EXCERPT PROVIDED:
"""

In the same article, Dvořák stated that he regarded the symphony's second movement as a "sketch or study for a later work, either a cantata or opera ... which will be based upon Longfellow's [The Song of] Hiawatha" (Dvořák never actually wrote such a piece). He also wrote that the third movement scherzo was "suggested by the scene at the feast in Hiawatha where the Indians dance".
Curiously enough, passages which modern ears perceive as the musical idiom of African-American spirituals may have been intended by Dvořák to evoke a Native American atmosphere. In 1893, a newspaper interview quoted Dvořák as saying "I found that the music of the negroes and of the Indians was practically identical", and that "the music of the two races bore a remarkable similarity to the music of Scotland".[4][5] Most historians agree that Dvořák is referring to the pentatonic scale, which is typical of each of these musical traditions.[6]
In a 2008 article in The Chronicle of Higher Education, prominent musicologist Joseph Horowitz asserts that African-american spirituals were a major influence on the ninth symphony, quoting Dvořák from an 1893 interview in the New York Herald as saying, "In the negro melodies of America I discover all that is needed for a great and noble school of music."[7]
Despite all this, it is generally considered that, like other Dvořák pieces, the work has more in common with folk music of his native Bohemia than with that of the United States. Leonard Bernstein averred that the work was truly multinational in its foundations.[8]
The anthem of the Bureau of International Expositions was extracted from the starting part of the fourth movement of the symphony.

"""

LISTING:
"""

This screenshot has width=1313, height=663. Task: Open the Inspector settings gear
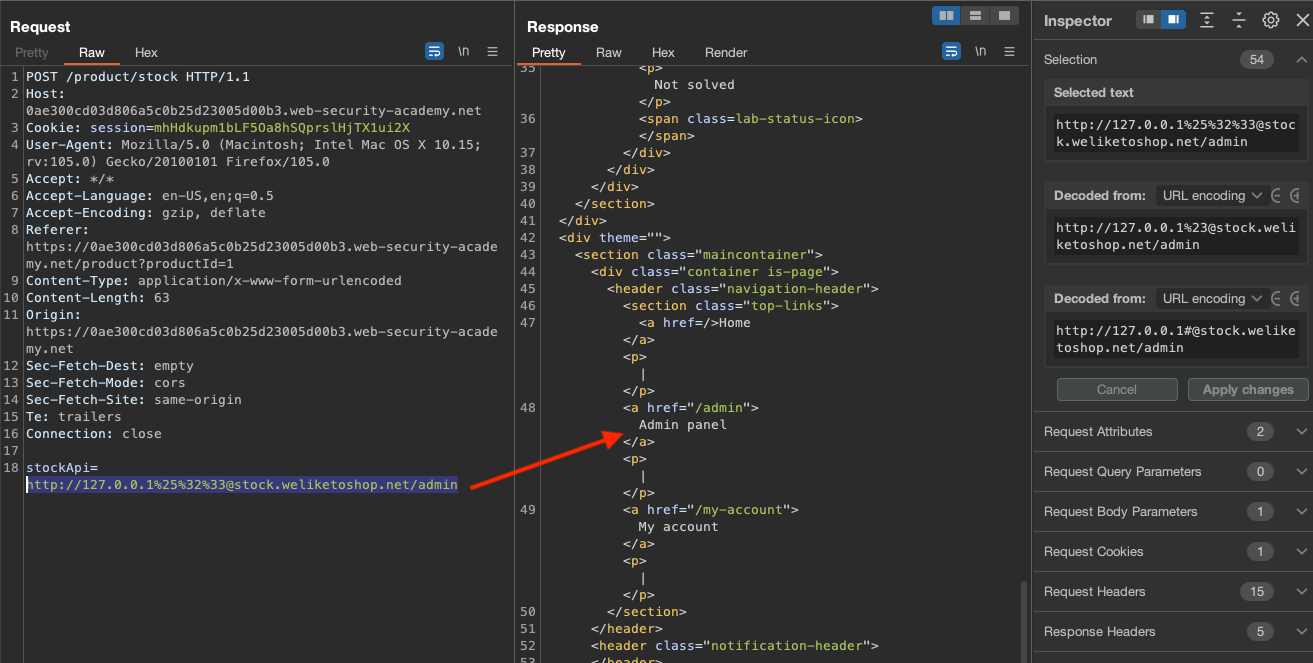click(x=1271, y=20)
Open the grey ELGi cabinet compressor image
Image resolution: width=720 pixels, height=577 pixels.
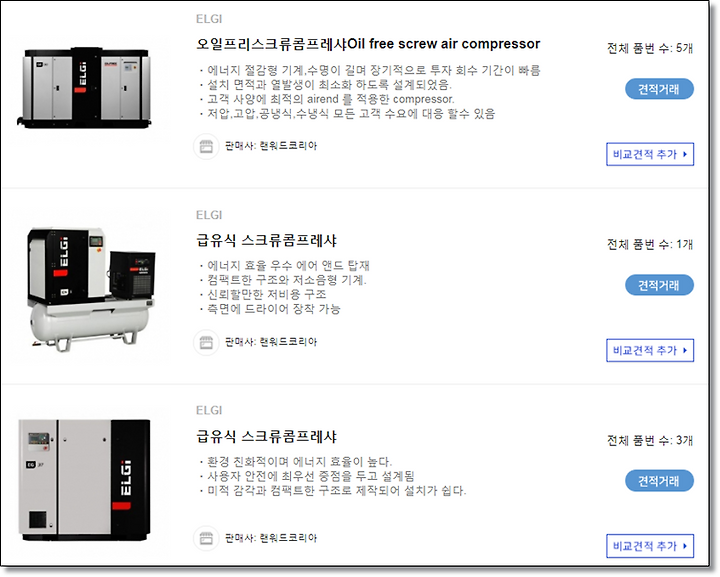[84, 481]
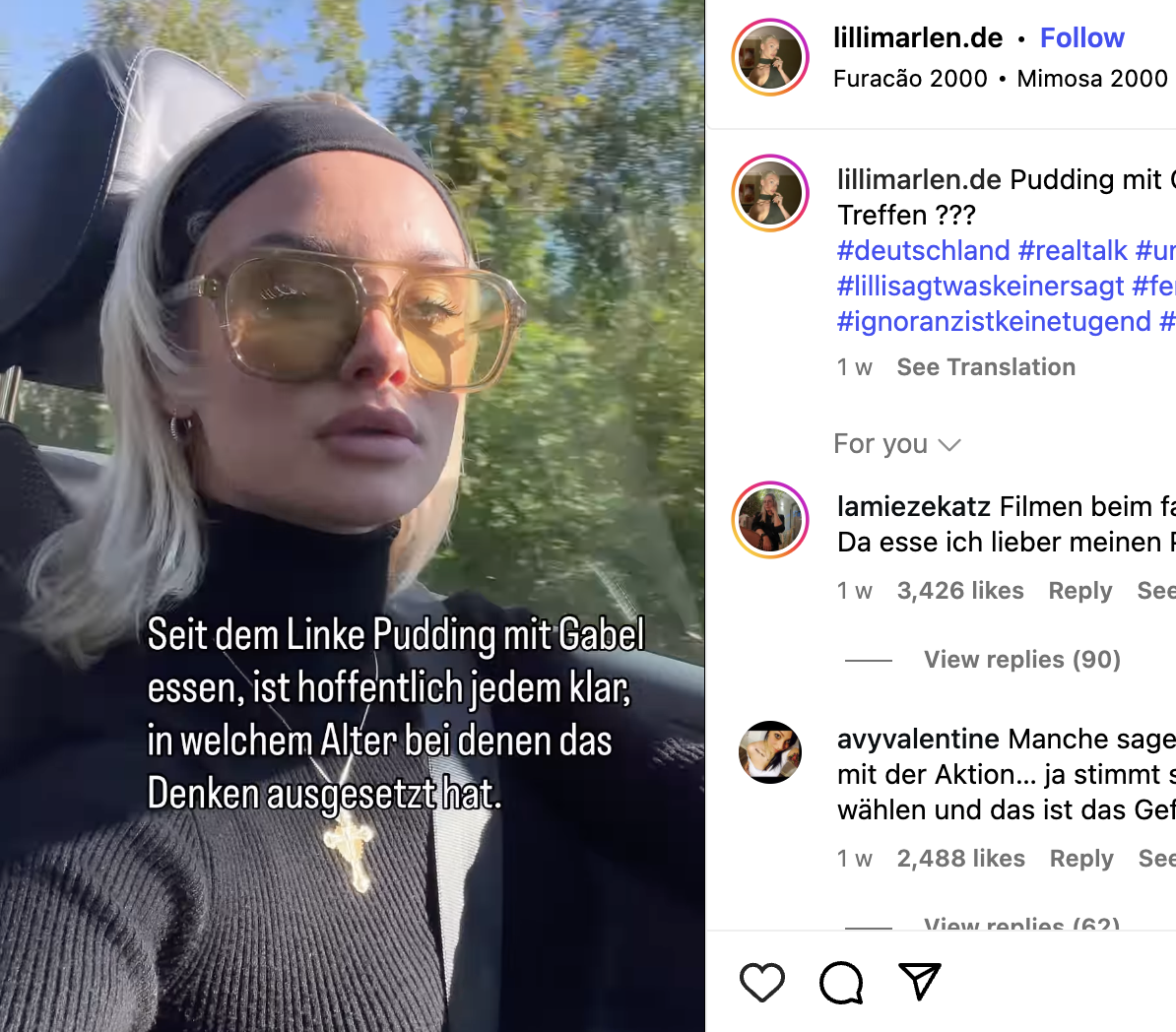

"""

WRITTEN PROBLEM A: Return the whole text about Dvořák's ninth symphony word for word.
WRITTEN PROBLEM B: Rewrite the rows from the line containing "Open the grey ELGi cabinet compressor image" through the end of the rows, requests included, with every coordinate in the answers multiplied by 0.65 and rounded to a whole number, halves rounding up. Give only those lines and leave out the pictures.
The text about the symphony and the rows have nothing to do with each other.

CORRECT RESPONSE A:
In the same article, Dvořák stated that he regarded the symphony's second movement as a "sketch or study for a later work, either a cantata or opera ... which will be based upon Longfellow's [The Song of] Hiawatha" (Dvořák never actually wrote such a piece). He also wrote that the third movement scherzo was "suggested by the scene at the feast in Hiawatha where the Indians dance".
Curiously enough, passages which modern ears perceive as the musical idiom of African-American spirituals may have been intended by Dvořák to evoke a Native American atmosphere. In 1893, a newspaper interview quoted Dvořák as saying "I found that the music of the negroes and of the Indians was practically identical", and that "the music of the two races bore a remarkable similarity to the music of Scotland".[4][5] Most historians agree that Dvořák is referring to the pentatonic scale, which is typical of each of these musical traditions.[6]
In a 2008 article in The Chronicle of Higher Education, prominent musicologist Joseph Horowitz asserts that African-american spirituals were a major influence on the ninth symphony, quoting Dvořák from an 1893 interview in the New York Herald as saying, "In the negro melodies of America I discover all that is needed for a great and noble school of music."[7]
Despite all this, it is generally considered that, like other Dvořák pieces, the work has more in common with folk music of his native Bohemia than with that of the United States. Leonard Bernstein averred that the work was truly multinational in its foundations.[8]
The anthem of the Bureau of International Expositions was extracted from the starting part of the fourth movement of the symphony.

CORRECT RESPONSE B:
Open the grey ELGi cabinet compressor image
Image resolution: width=720 pixels, height=577 pixels.
[55, 313]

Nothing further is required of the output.